Closed SDJustus closed 3 years ago

SDJustus commented 3 years ago

Hi,

i am trying to implement efficientnetb5 from the paper in my fork and i am wondering, how u calculated the embedding_size for each backbone you implemented yet?

Best regards Justus

SDJustus commented 3 years ago

this is my implementation (did not fetch your latest backbone refactoring yet):

from typing import Tuple

from torch import Tensor
from torch.nn import Module
from efficientnet_pytorch import EfficientNet

class EfficientNetB5(Module):
    embeddings_size = 448
    num_patches = 32 * 32

    def __init__(self) -> None:
        super().__init__()
        self.efficientnetb5 = EfficientNet.from_pretrained('efficientnet-b5')

    def forward(self, x: Tensor) -> Tuple[Tensor, Tensor, Tensor]:
        """Return the three intermediary layers from the EfficientNetB5
        pre-trained model.
        Params
        ======
            x: Tensor - the input tensor of size (b * c * w * h)
        Returns
        =======
            feature_1: Tensor - the residual from layer 1
            feature_2: Tensor - the residual from layer 2
            feature_3: Tensor - the residual from layer 3
        """
        x = self.efficientnetb5._conv_stem(x)
        x = self.efficientnetb5._bn0(x)

        feature_not_using_1 = self.efficientnetb5._blocks[0](x)
        feature_1 = self.efficientnetb5._blocks[1](feature_not_using_1)
        feature_not_using_2 = self.efficientnetb5._blocks[2](feature_1)
        feature_2 = self.efficientnetb5._blocks[3](feature_not_using_2)
        feature_3 = self.efficientnetb5._blocks[4](feature_2)

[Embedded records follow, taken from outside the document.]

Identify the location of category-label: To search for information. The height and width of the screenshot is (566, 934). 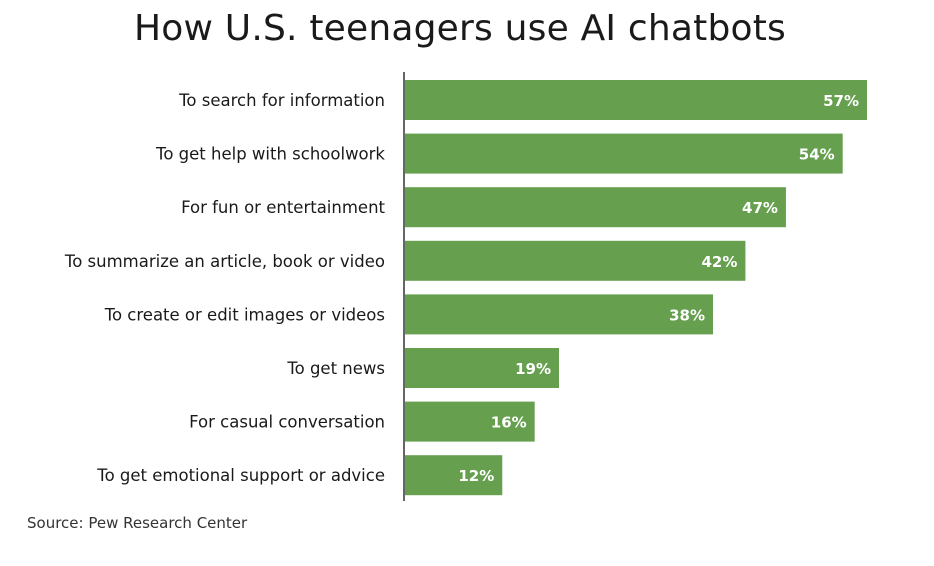
(282, 100).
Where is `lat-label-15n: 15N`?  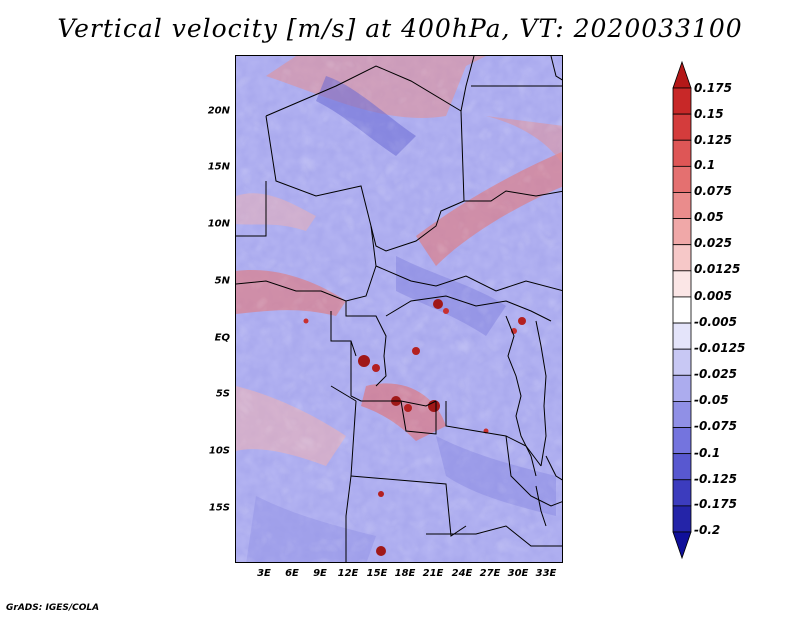
lat-label-15n: 15N is located at coordinates (218, 167).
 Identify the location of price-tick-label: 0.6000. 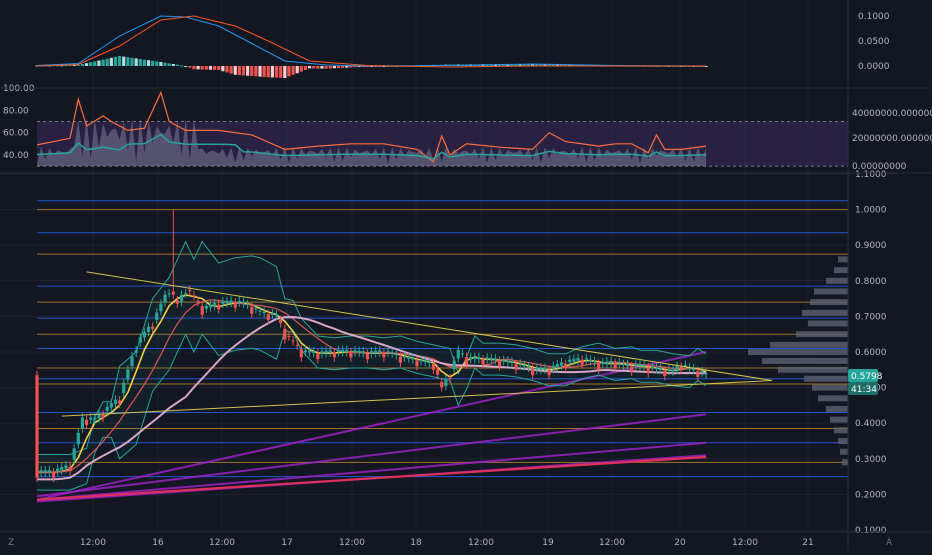
(871, 353).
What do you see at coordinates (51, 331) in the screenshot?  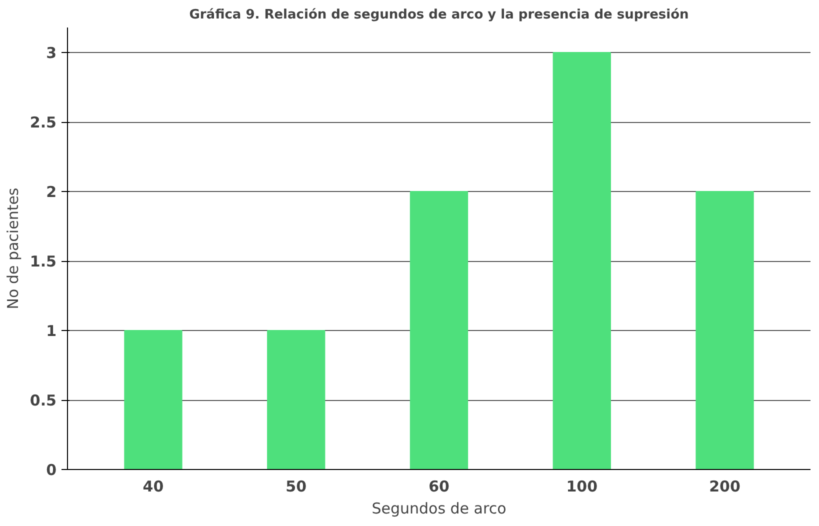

        return feature_1, feature_2, feature_3

sadly, the embedding_size is wrong (copied from resnet-18)

Pangoraw commented 3 years ago

The embedding size is the sum of the channel depth of feature_1, feature_2 and feature_3.

l1 = feature_1.size(1)
l2 = feature_2.size(1)
l3 = feature_3.size(1)
num_embeddings = l1 + l2 + l3
SDJustus commented 3 years ago

sorry for the late response. Closing this issue. Thank your very much for answering!